(Dataset entries)
# # # #
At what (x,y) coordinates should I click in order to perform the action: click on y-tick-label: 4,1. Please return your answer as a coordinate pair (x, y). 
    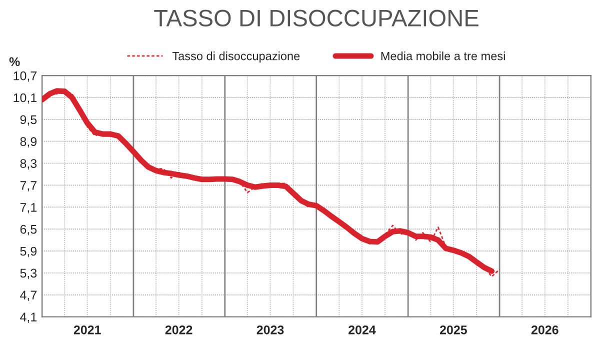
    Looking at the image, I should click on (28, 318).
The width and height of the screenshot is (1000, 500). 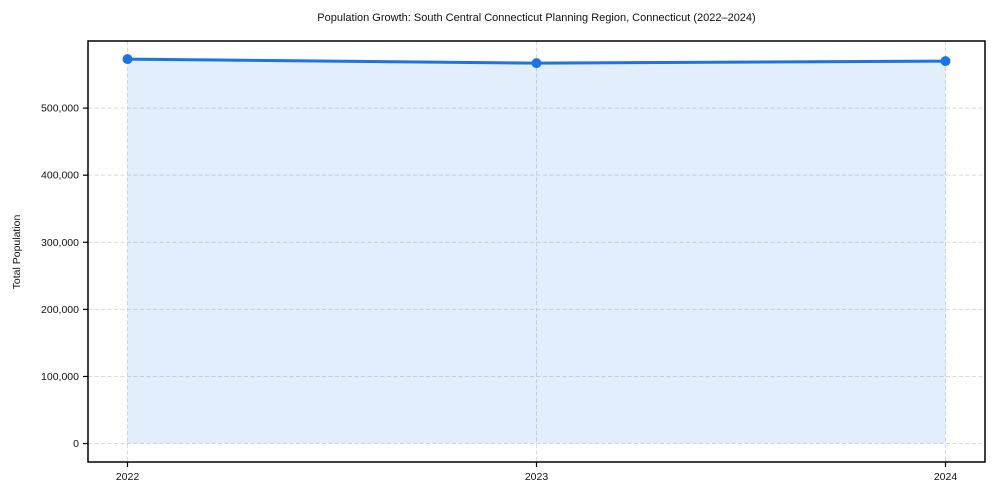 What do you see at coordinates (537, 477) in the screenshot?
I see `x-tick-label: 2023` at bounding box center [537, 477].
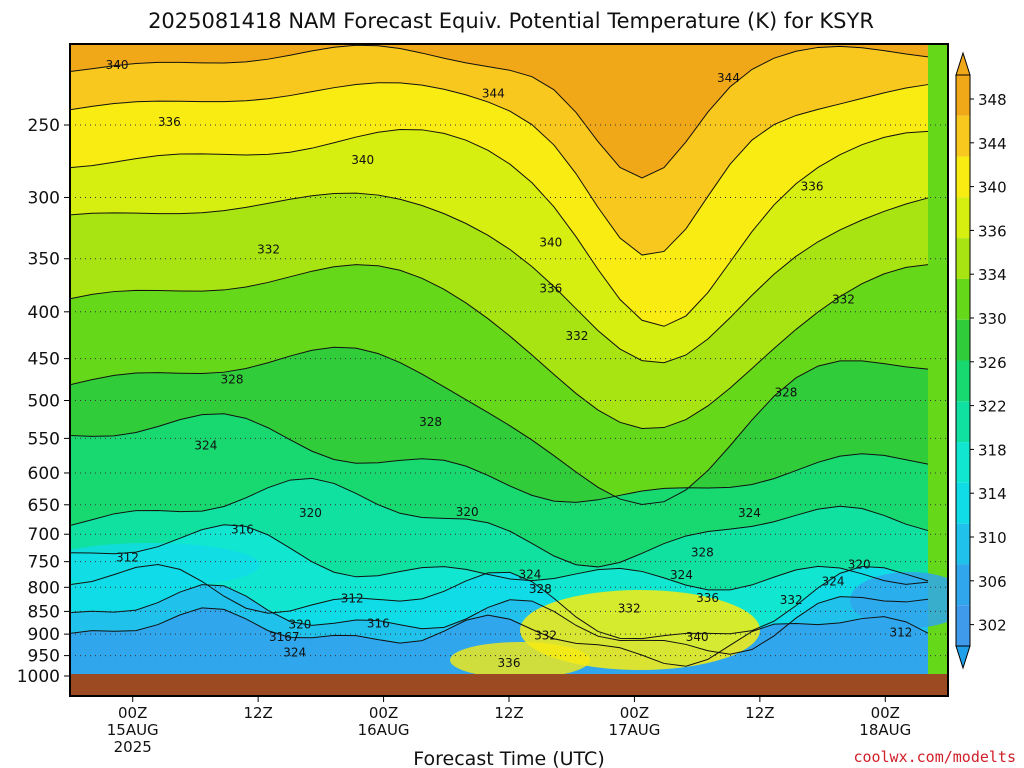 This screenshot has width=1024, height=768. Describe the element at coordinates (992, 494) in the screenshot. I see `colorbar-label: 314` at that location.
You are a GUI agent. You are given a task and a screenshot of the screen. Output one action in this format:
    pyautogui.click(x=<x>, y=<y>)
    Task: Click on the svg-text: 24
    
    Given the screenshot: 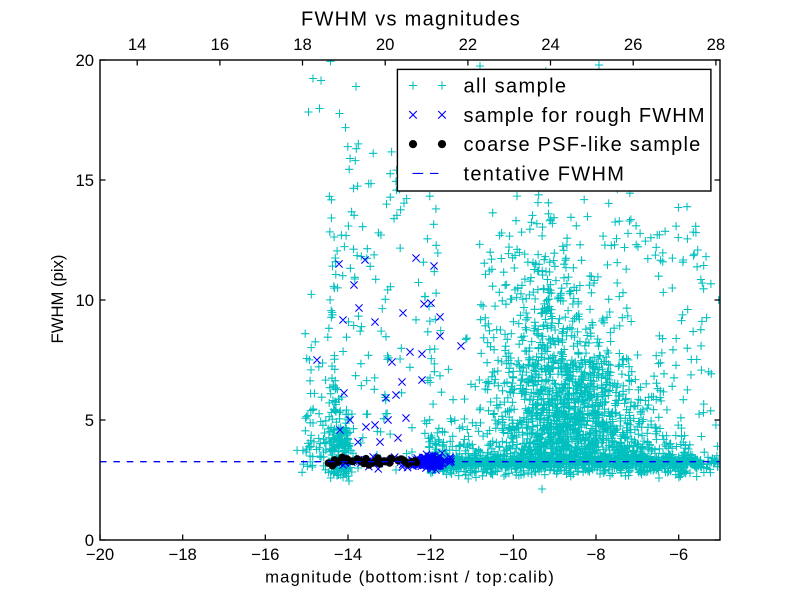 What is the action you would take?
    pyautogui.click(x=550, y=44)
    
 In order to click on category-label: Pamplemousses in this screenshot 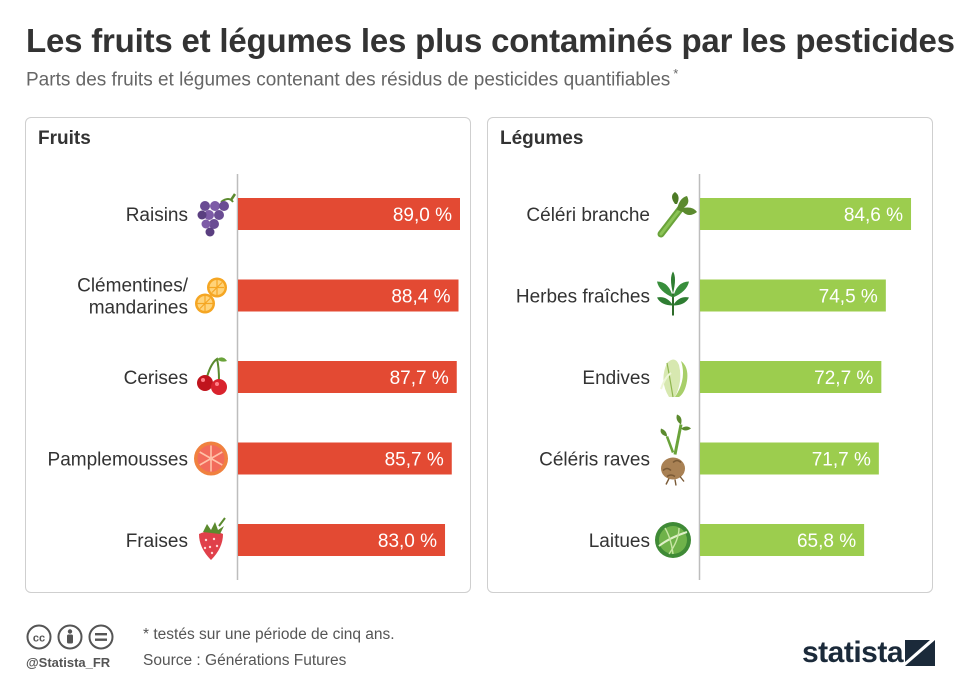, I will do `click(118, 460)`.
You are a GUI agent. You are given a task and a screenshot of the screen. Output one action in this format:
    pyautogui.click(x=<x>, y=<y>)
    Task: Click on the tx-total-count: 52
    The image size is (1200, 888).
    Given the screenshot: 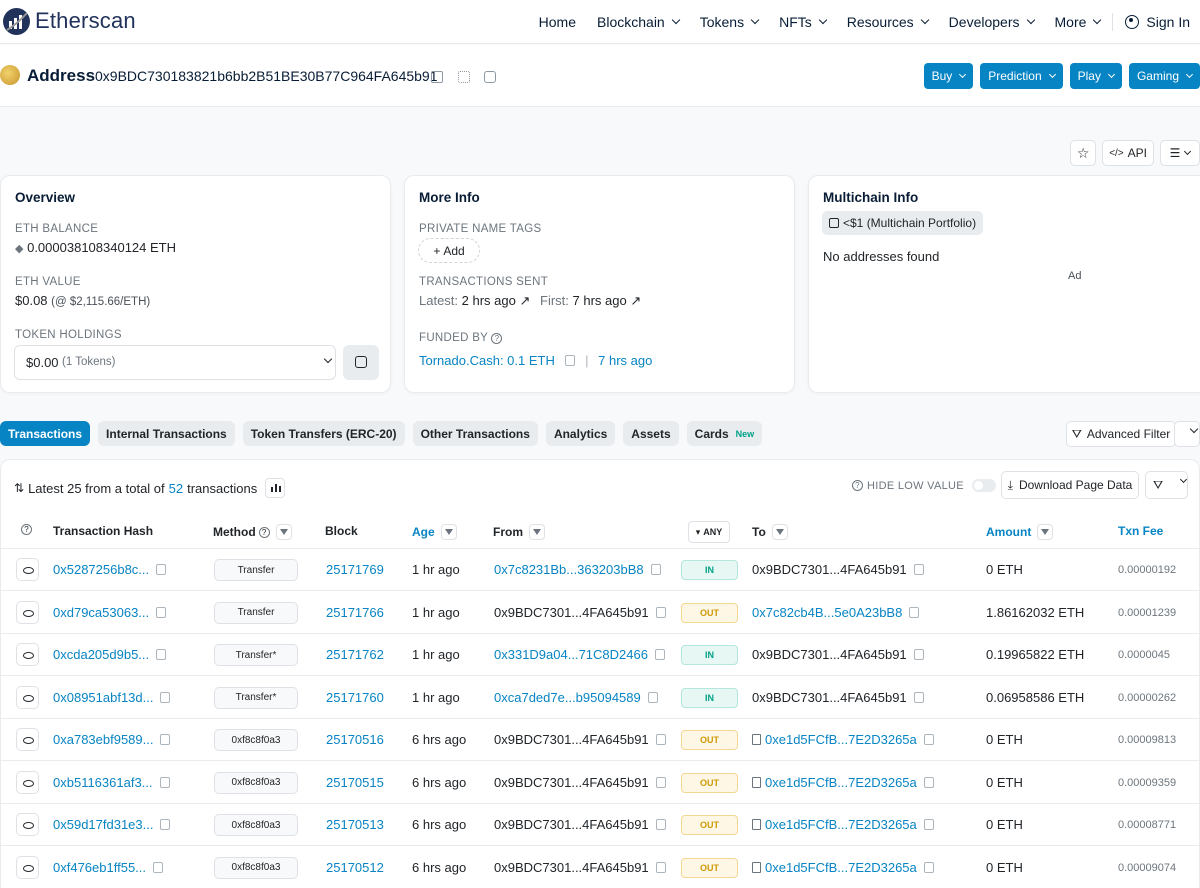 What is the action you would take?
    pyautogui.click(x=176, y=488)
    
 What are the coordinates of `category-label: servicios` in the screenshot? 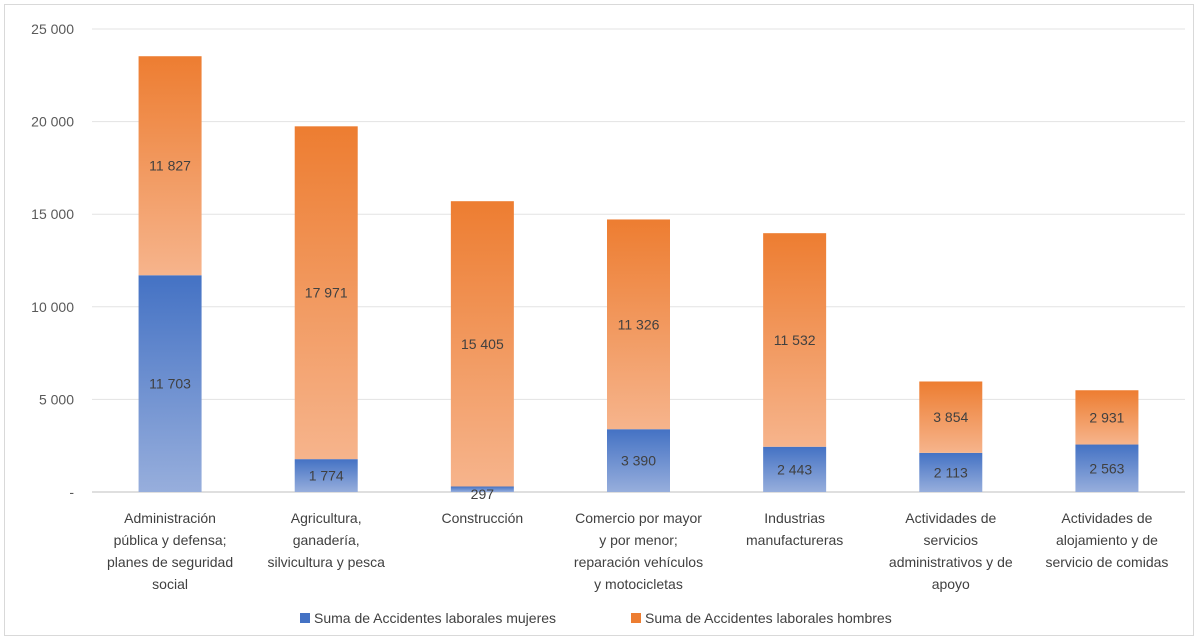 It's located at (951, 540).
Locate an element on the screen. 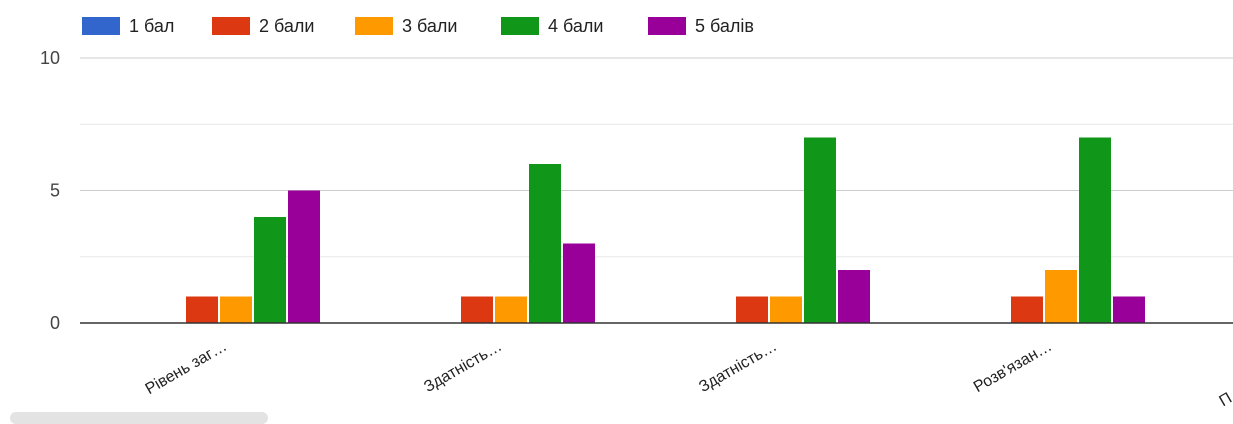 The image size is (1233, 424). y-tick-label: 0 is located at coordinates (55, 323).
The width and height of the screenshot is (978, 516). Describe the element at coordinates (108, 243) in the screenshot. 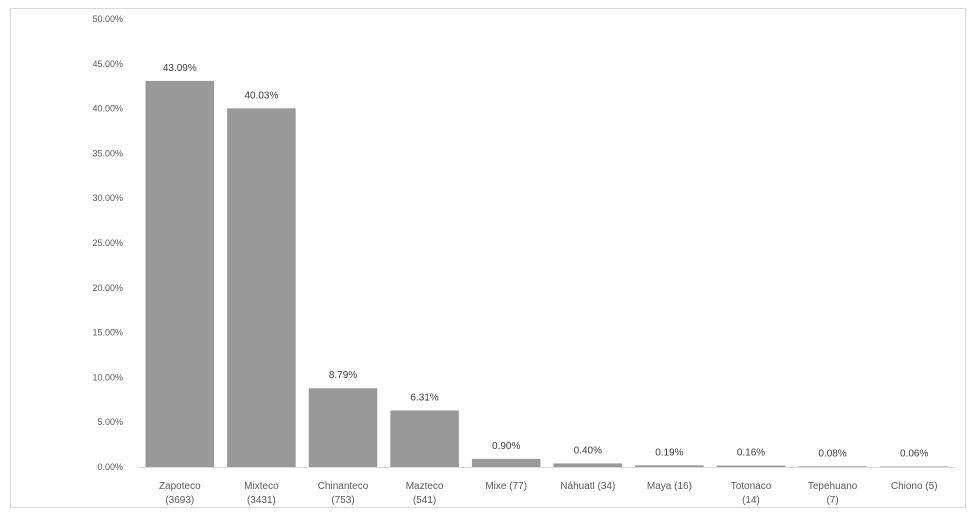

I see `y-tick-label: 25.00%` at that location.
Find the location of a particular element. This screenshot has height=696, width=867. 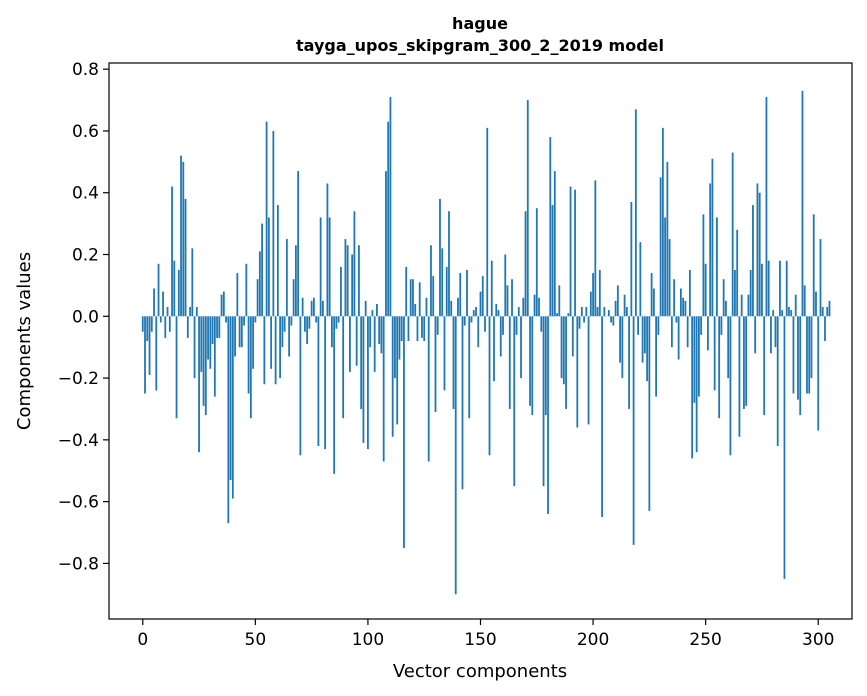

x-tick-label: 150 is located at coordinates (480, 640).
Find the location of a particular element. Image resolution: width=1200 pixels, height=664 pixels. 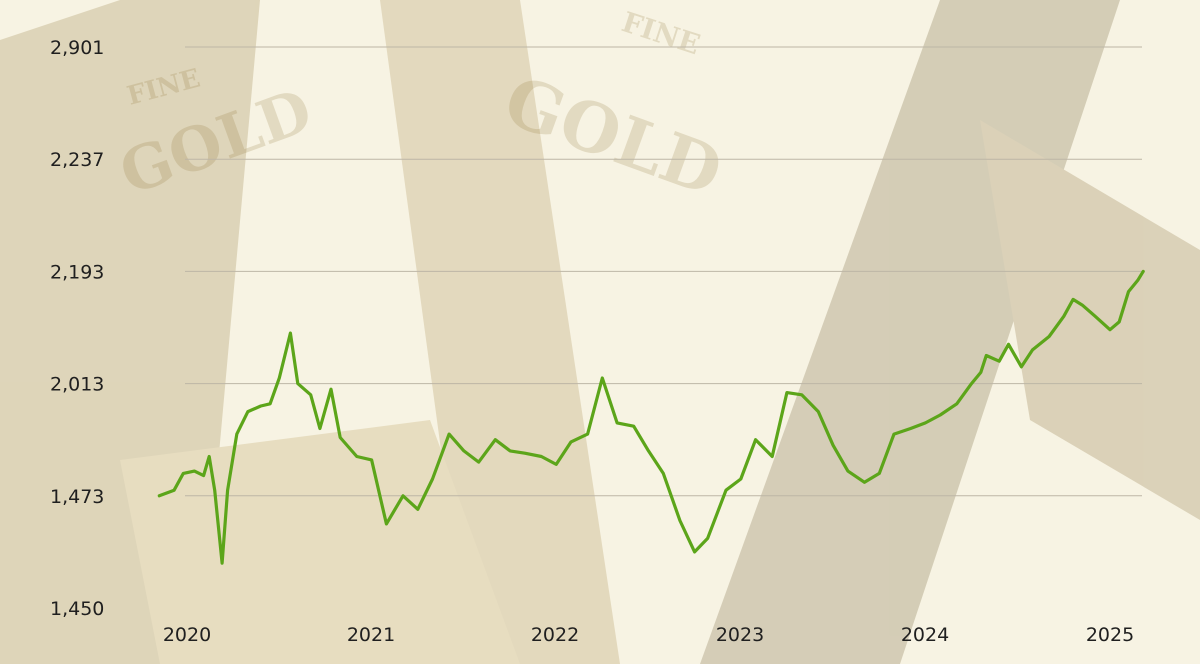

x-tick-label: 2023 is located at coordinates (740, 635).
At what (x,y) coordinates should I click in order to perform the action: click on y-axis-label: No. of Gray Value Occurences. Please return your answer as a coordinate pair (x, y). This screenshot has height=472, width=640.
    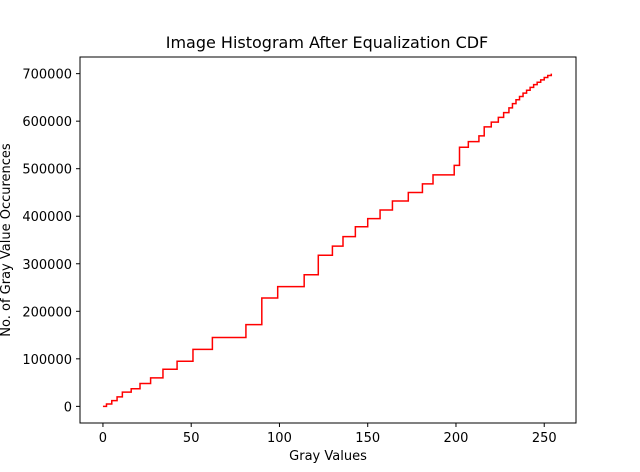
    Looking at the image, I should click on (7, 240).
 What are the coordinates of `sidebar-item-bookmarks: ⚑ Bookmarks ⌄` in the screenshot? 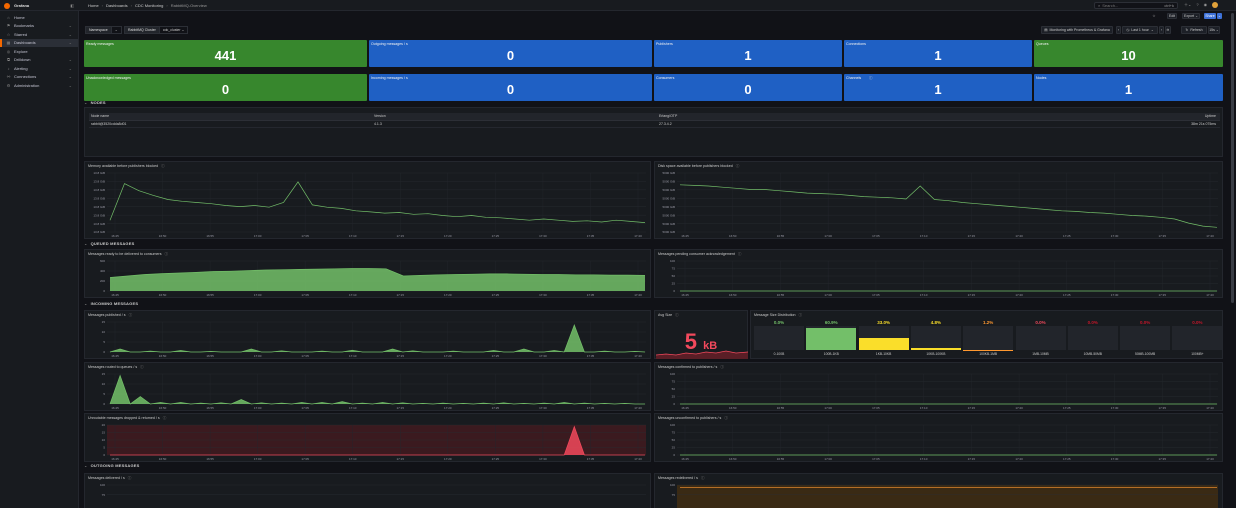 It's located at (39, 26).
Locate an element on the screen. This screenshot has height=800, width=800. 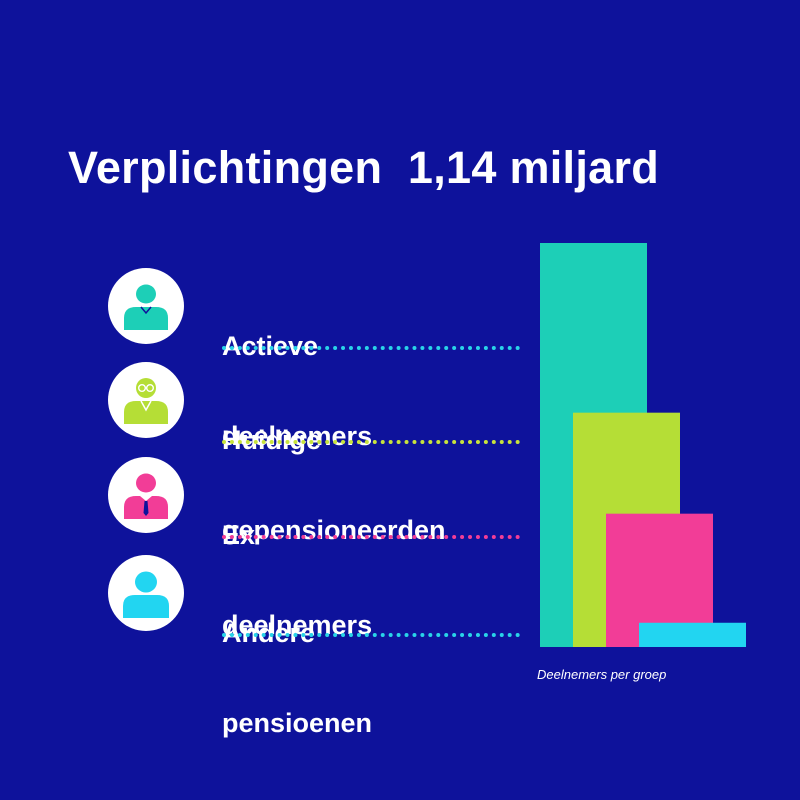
# # # #
> **The problem**
Reproduce the lines of the entries above, starting with the line that contains "has height=472, width=640." and going on through the line that contains "Looking at the image, I should click on (7, 240).". Leave the pictures out of your copy.

> **Worked solution**
At what (x,y) coordinates should I click in order to perform the action: click on y-axis-label: No. of Gray Value Occurences. Please return your answer as a coordinate pair (x, y). This screenshot has height=472, width=640.
    Looking at the image, I should click on (7, 240).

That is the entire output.